The UK's withdrawal from the European Union and its impact on primary dealers in government bond markets is a big concern for euro zone governments.
This is according to officials from the Irish and Finnish debt management agencies.
The numbers of primary dealers - banks that are appointed by governments to buy their debt at auctions and sell them on to investors - have fallen in recent years.
Regulatory pressures have forced banks to re-examine their involvement in various sectors including this one.
Fewer primary dealers could increase constraints in government bond markets and ultimately make it more expensive for countries to borrow.
Brexit could add to the hurdles of being part of this business if London-based banks have to relocate parts of their business to continental Europe to stay in primary dealerships.
"For me the biggest concern (over the next 12 months) would have to be Brexit and the effect it will have on markets," Anthony Linehan, deputy director, funding and debt management, at the National Treasury Management Agency, said.
He made his comments at a Euromoney conference in London.
"There could be quite a lot of change if our primary dealers have to relocate their legal entities around Europe," Mr Linehan said.
"We are now two years on from the referendum and it doesn't strike me that we have achieved an awful lot in those two years," he added.

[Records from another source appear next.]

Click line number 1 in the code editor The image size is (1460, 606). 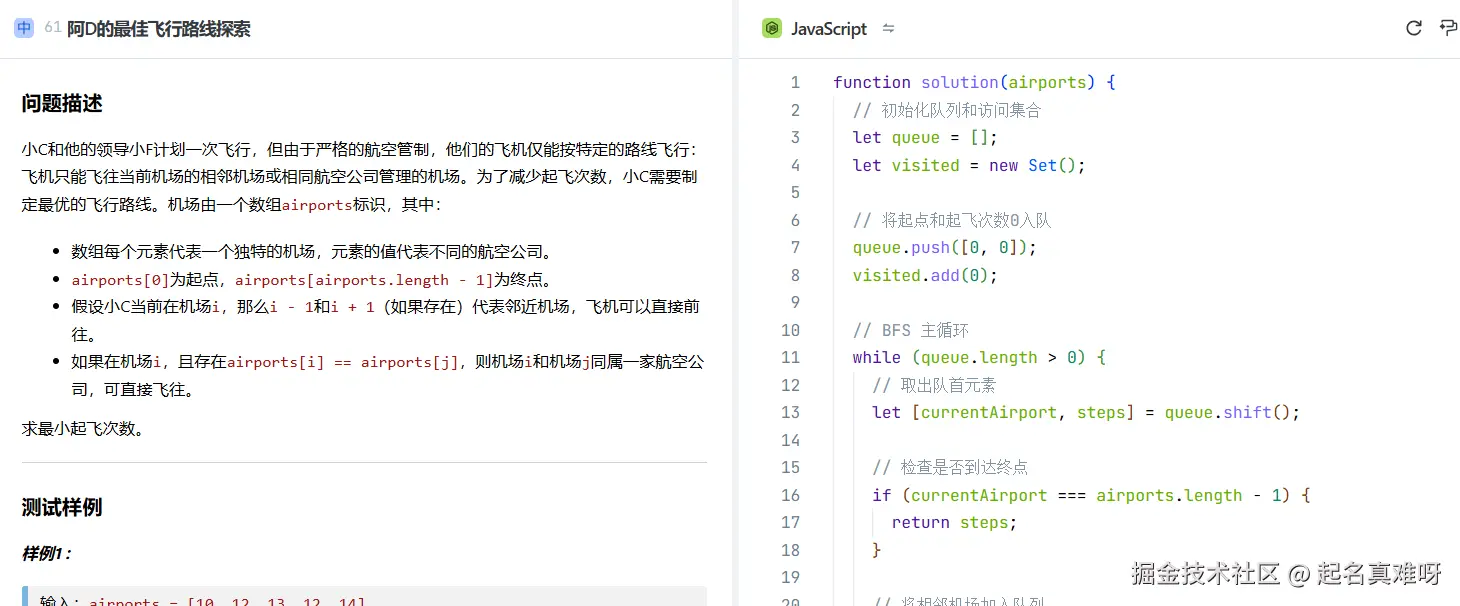coord(794,82)
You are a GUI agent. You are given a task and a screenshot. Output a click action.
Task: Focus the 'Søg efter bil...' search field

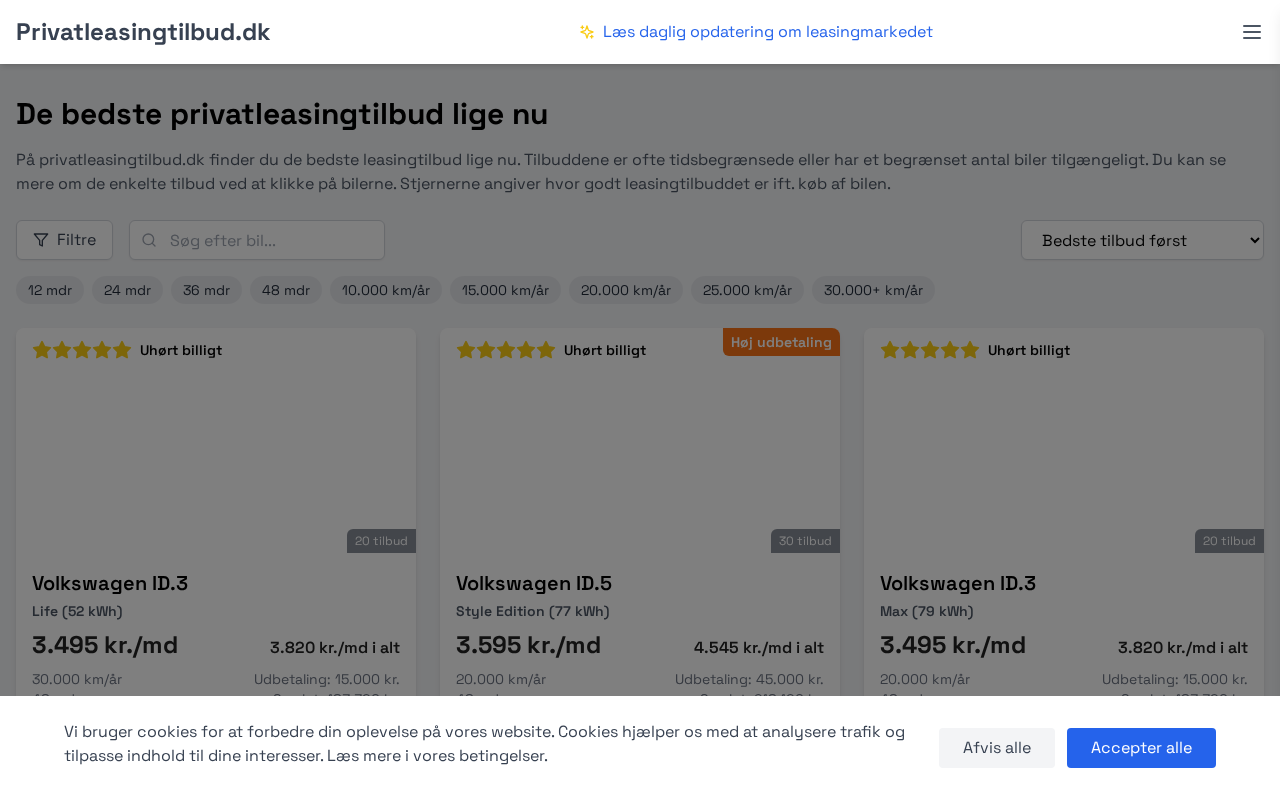270,240
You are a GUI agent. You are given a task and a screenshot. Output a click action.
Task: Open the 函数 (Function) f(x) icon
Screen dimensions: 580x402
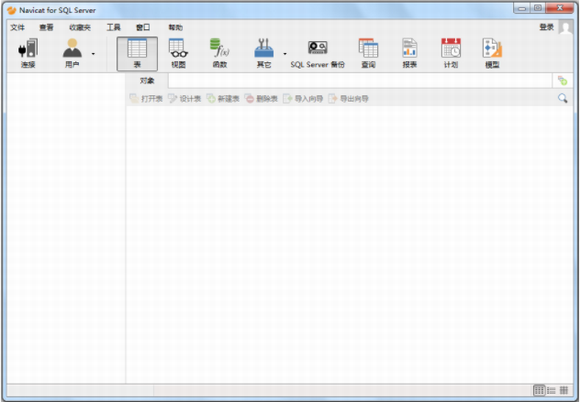pos(220,48)
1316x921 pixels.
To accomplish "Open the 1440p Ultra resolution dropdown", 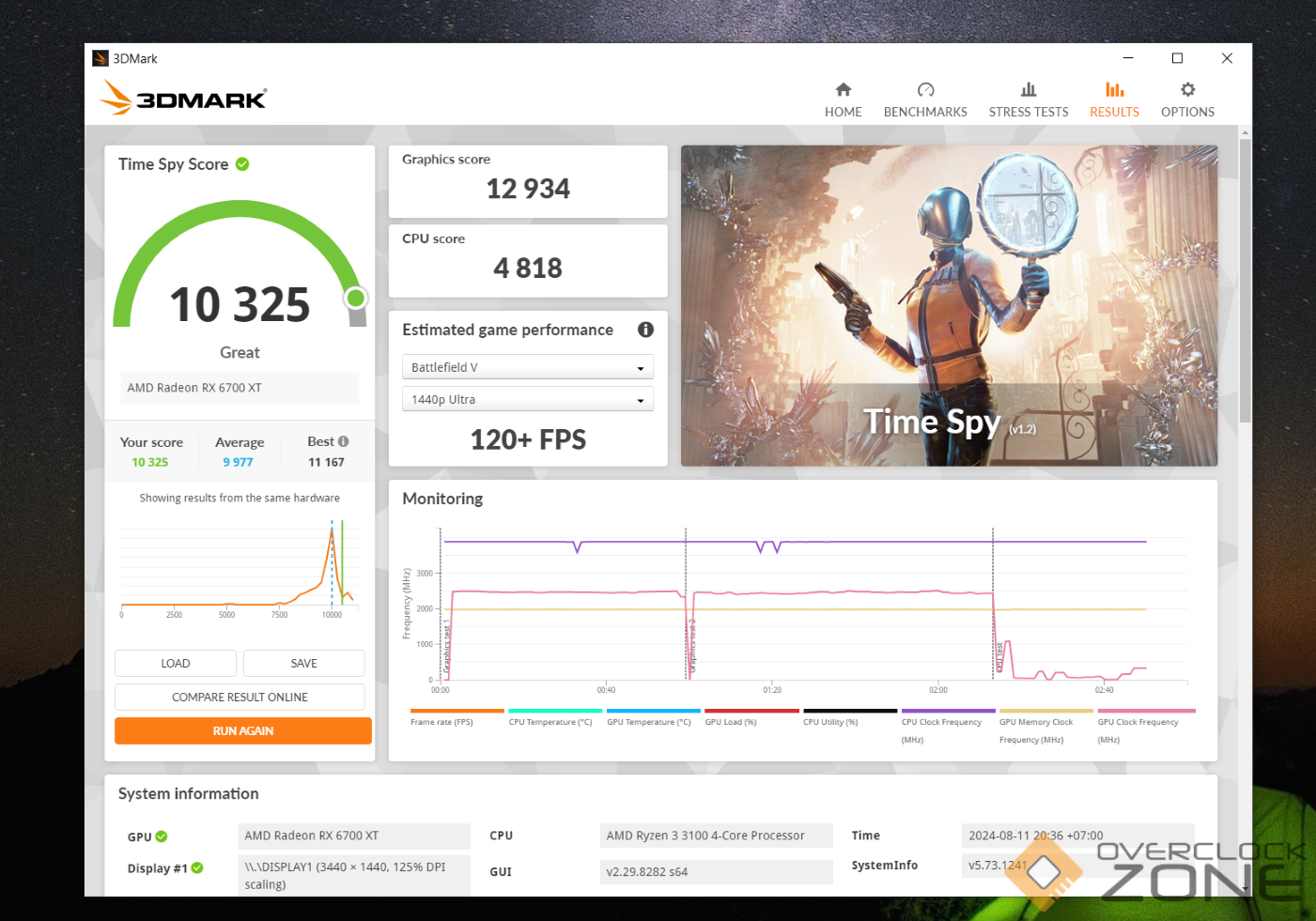I will pyautogui.click(x=527, y=400).
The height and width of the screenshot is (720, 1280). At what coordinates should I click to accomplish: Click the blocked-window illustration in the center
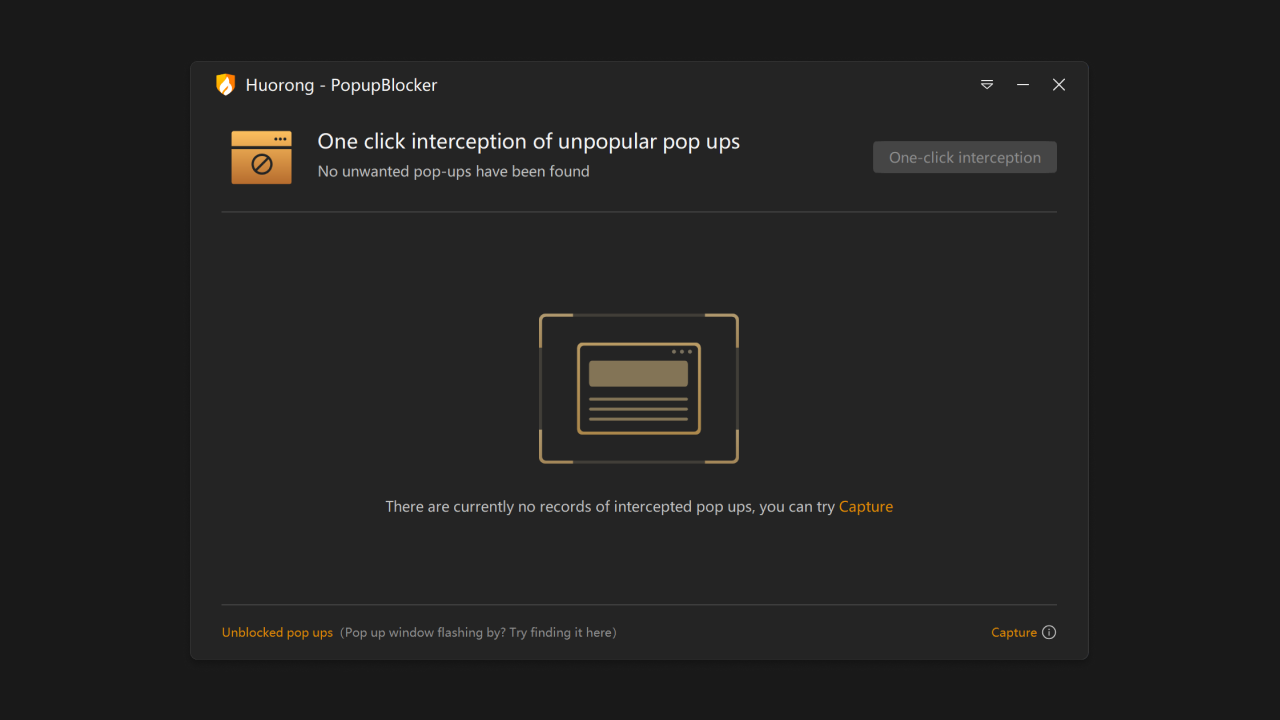click(639, 388)

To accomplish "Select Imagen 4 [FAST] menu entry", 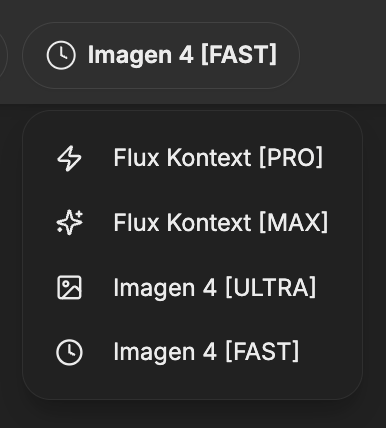I will pyautogui.click(x=192, y=352).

Many of the banks who act as primary dealers for European governments are based out of London.
Depending on the final Brexit deal, they may be forced to move some operations out of Britain's capital city if they want to hold on to that business, sources have told Reuters in the past.
Scotiabank last month became the latest firm to resign as a primary dealer in Britain.
The concern for euro zone governments is that some of them may choose to exit the business altogether instead, said Teppo Koivisto, director of finance at Finland's state treasury.
"We are having discussions with the banks about this issue, we want to make sure we have all our primary dealers working with us," he told Reuters on the sidelines of the conference.
"At the moment we don't know how they are going to solve the riddle - but we will have to see how the Brexit negotiations go," he said.